Sensitive viral diagnostic methods are increasingly in demand to tackle emerging epidemics. The Zika virus (ZIKV) is particularly relevant in tropical resource limited settings (RLS) and is associated with intermittent epidemics such as the recent 2016 ZIKV outbreak in South America, wherein Zika fever was classified by WHO as a public health emergency of international concern. Thus, there is an urgent need for widespread Zika fever diagnostics and efficient drug therapies.
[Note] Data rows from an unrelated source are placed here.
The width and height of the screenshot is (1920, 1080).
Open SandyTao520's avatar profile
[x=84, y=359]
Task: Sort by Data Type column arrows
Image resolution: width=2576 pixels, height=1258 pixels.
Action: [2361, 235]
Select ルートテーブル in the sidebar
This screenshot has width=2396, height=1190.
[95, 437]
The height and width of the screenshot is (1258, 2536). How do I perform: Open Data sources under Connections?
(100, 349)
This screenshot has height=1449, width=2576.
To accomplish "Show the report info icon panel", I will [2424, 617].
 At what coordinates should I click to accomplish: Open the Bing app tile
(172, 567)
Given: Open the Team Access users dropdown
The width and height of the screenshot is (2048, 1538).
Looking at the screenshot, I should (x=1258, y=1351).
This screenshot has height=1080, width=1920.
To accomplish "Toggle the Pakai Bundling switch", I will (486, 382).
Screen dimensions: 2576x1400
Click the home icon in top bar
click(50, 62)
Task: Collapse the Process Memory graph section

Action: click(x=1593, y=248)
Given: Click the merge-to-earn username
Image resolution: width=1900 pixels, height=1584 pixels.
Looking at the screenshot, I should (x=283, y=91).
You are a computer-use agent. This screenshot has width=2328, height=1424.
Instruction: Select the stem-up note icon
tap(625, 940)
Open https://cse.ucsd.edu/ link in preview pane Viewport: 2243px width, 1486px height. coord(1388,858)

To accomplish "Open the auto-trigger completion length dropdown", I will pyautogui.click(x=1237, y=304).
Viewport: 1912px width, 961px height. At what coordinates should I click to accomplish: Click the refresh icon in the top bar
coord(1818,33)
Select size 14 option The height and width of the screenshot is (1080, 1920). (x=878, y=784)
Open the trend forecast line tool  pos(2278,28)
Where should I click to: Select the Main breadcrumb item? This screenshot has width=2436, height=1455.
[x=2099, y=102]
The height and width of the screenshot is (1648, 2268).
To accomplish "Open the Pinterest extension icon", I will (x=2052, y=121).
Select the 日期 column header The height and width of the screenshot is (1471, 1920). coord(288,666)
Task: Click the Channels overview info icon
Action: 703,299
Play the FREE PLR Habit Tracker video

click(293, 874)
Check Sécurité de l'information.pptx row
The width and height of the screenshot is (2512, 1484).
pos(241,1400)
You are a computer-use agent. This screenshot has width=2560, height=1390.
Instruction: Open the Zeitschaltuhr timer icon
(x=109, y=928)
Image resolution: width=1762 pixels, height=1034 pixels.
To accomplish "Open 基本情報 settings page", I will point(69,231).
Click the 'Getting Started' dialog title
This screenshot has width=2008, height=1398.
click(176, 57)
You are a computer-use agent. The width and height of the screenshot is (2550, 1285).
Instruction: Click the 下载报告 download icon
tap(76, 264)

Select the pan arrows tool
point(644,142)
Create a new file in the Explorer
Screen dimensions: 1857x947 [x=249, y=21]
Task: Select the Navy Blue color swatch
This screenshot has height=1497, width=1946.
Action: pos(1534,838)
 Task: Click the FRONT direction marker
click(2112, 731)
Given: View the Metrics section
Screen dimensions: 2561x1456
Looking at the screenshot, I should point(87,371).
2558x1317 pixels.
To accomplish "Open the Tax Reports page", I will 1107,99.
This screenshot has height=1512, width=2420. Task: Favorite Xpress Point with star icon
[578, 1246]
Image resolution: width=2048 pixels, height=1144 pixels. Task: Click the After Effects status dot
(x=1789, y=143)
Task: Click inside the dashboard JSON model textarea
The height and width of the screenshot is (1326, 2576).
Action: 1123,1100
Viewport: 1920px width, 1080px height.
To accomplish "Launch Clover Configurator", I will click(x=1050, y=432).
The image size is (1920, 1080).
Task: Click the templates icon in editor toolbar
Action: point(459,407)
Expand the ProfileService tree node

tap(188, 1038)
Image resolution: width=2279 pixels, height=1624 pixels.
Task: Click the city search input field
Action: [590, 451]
ZIKV diagnostics are typically performed using RT-qPCR in centralized laboratories. While extremely sensitive, RT-qPCR requires rapid heating-cooling cycles, combined with continuous fluorescence measurements to allow quantification, implying high costs and limiting availability of molecular diagnostics in RLS. Here, we report isothermal amplification of ZIKV cDNA using padlock probes followed by two rounds of Rolling Circle Amplification (RCA), termed as circle-to-circle amplification (C2CA), combined with a microfluidic affinity chromatography enrichment (μACE) platform. This platform allowed the detection of <17 vRNA copies per reaction mixture, equivalent to ∼3 aM, showed a positive correlation with RT-qPCR in both average (r = 0.80) and discrete (r = 0.95) signal modes, and was validated for drug efficiency tests using in vitro infected peripheral blood mononuclear cells from 3 healthy donors. This performance shows significant promise towards highly sensitive, albeit simple and cost-effective point-of-care viral diagnostics.